Overall, concordance between cultures from whole stool and BioWipe samples was seen in 18/27 (66%) paired samples. In 9/27 (33%) paired samples, cultures from neither the whole stool nor the BioWipe sample resulted in growth of any Gram-negative bacteria. In 9/27 (33%) paired samples, the same bacteria were recovered from both sample types; Pseudomonas aeruginosa (n=6), Klebsiella pneumoniae (n=1), Escherichia coli (n=1), and Enterobacter bugandensis (n=1). In three of these nine positive paired samples, additional bacteria were recovered from the BioWipe sample that were not recovered from the whole stool sample; Stenotrophomonas maltophilia (n=1), K. pneumoniae (n=1), and Achromobacter spp., Pseudomonas spp. with S. maltophilia (n=1). In 6/27 (22%), bacteria were only isolated from cultures from the BioWipe sample; Pseudomonas spp. (n=4), Klebsiella aerogenes (n=1), and P. aeruginosa with Enterobacter cloacae (n=1). A possible explanation for this discrepancy is that Gram-negative MDRO found only as part of the skin microbiome and not in the intestinal microbiome may be detected by the BioWipe. Skin carriage of Gram-negative MDRO is common in burn patients.(4) In 3/27 (11%), bacteria were only isolated from cultures from the whole stool sample; P. aeruginosa (n=1), E. coli (n=1), and E. cloacae (n=1).

There are important limitations to our study. First, as this was a clinical study using actual patient samples, we were limited in the number of patient samples that we could obtain. While we have a smaller number of samples, the use of stool samples with clinically relevant numbers of Gram-negative MDRO provides more relevant information as compared to artificial experiments with spiked samples. Second, we studied a specific population of patients and results may not be generalizable to others. The burn population was chosen for their known high likelihood of carriage of Gram-negative MDRO, but further studies on other at-risk populations such as oncologic patients will be important.
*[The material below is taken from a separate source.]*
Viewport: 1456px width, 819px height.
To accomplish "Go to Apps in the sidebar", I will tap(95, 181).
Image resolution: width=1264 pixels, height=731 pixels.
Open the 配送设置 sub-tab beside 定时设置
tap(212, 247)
In summary, previously reported data combined with the data reported here support the use of the BioWipe for the research detection of Gram-negative MDRO intestinal carriage.

Acknowledgments

Funding:

Research was supported by the National Institute of Allergy and Infectious Diseases of the National Institutes of Health to D.v.D. under Award Number R01AI143910.
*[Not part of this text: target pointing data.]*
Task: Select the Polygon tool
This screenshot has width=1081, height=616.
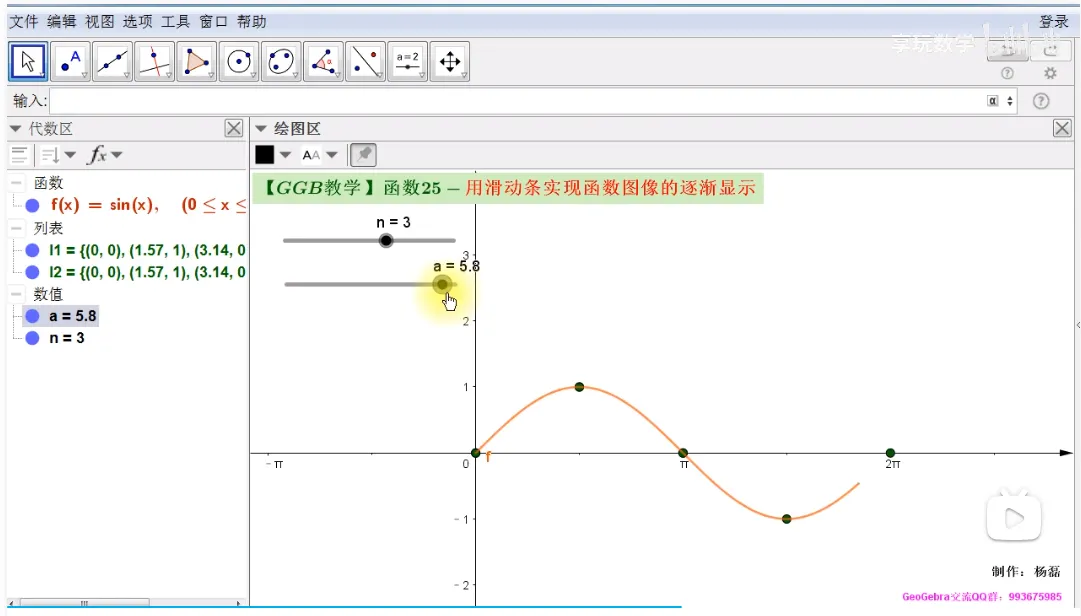Action: click(196, 62)
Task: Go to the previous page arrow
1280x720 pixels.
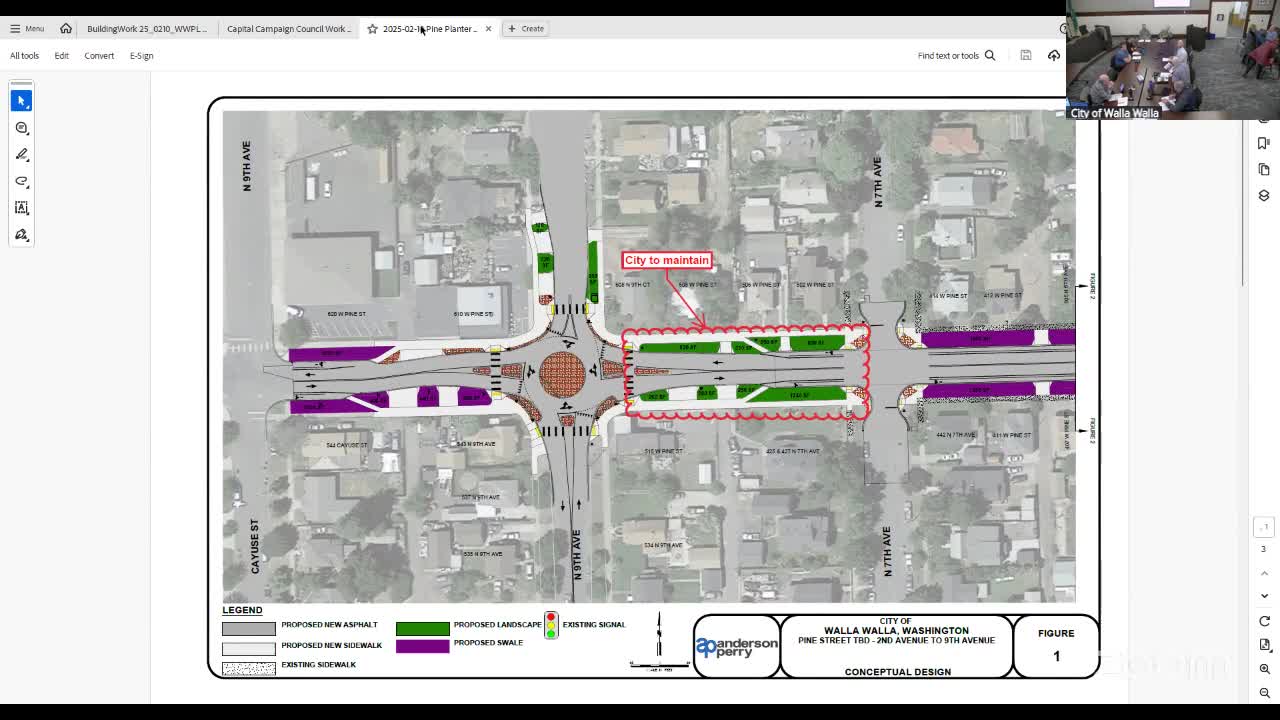Action: (1264, 572)
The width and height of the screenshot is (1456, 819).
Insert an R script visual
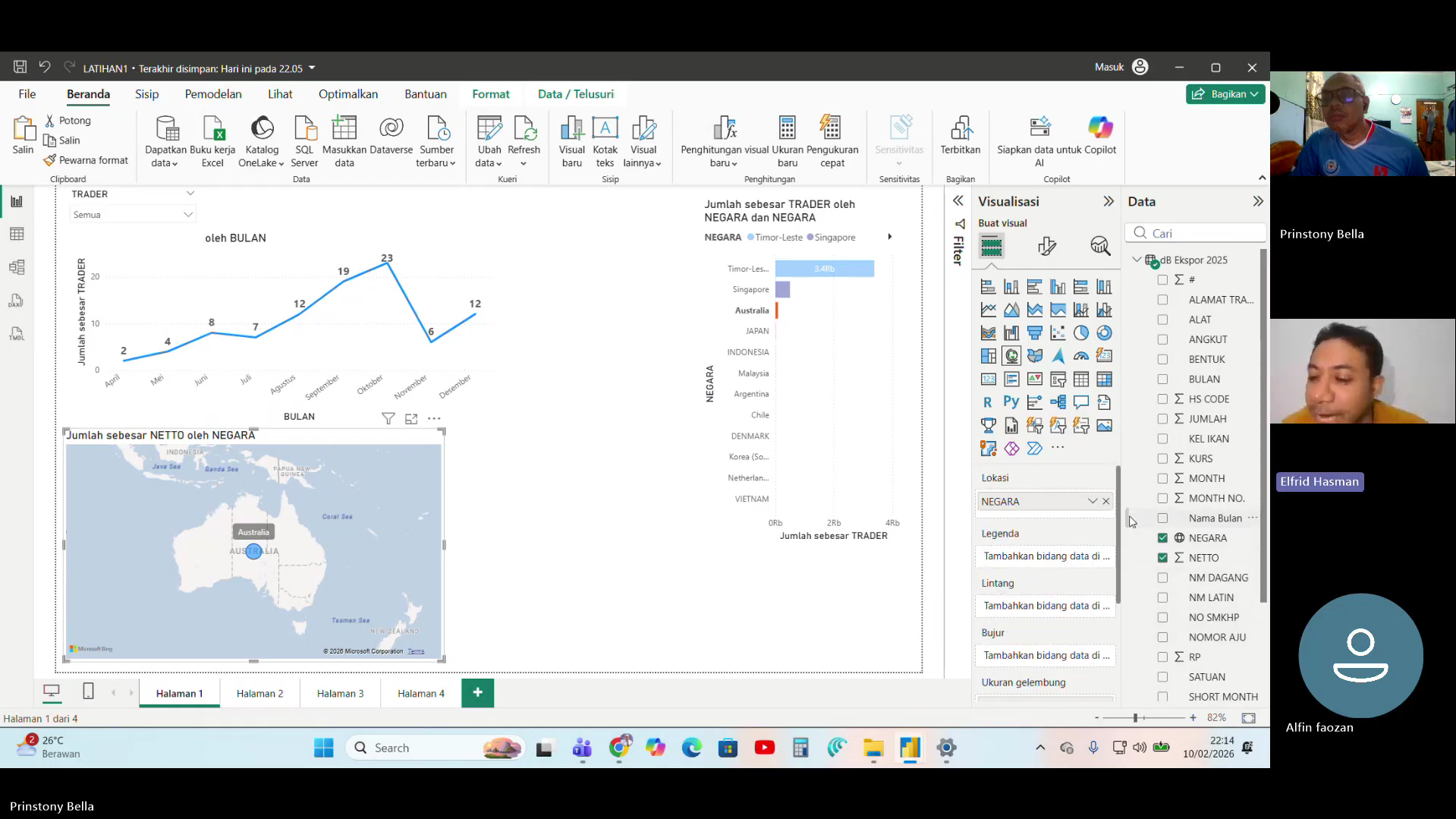tap(989, 402)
This research was further supported by the National Institute of Allergy and Infectious Diseases of the National Institutes of Health (NIH) to R.A.B. under Award Numbers R01AI100560, R01AI063517, and R01AI072219. This study was also supported in part by funds and/or facilities provided by the Cleveland Department of Veterans Affairs, Award Number 1I01BX001974 to R.A.B. from the Biomedical Laboratory Research & Development Service of the VA Office of Research and Development, and the Geriatric Research Education and Clinical Center VISN 10. The content is solely the responsibility of the authors and does not necessarily represent the official views of the NIH or the Department of Veterans Affairs.

Ethical Approval

This study was approved by the Institutional Review Board of the University of North Carolina Hospitals (IRB19–0700).

Footnotes

Competing Interests

Dr. Bonomo reports grants from Allecra, Entasis, Merck, Roche, Wockhardt, Shionogi, and Achaogen, outside the submitted work. Dr. van Duin has served as a consultant for Allergan, Achaogen, Qpex, Shionogi, Tetraphase, Sanofi-Pasteur, T2 Biosystems, NeuMedicine, Roche, MedImmune, Astellas, Merck, and Pfizer.

All other authors declare no conflicts of interest.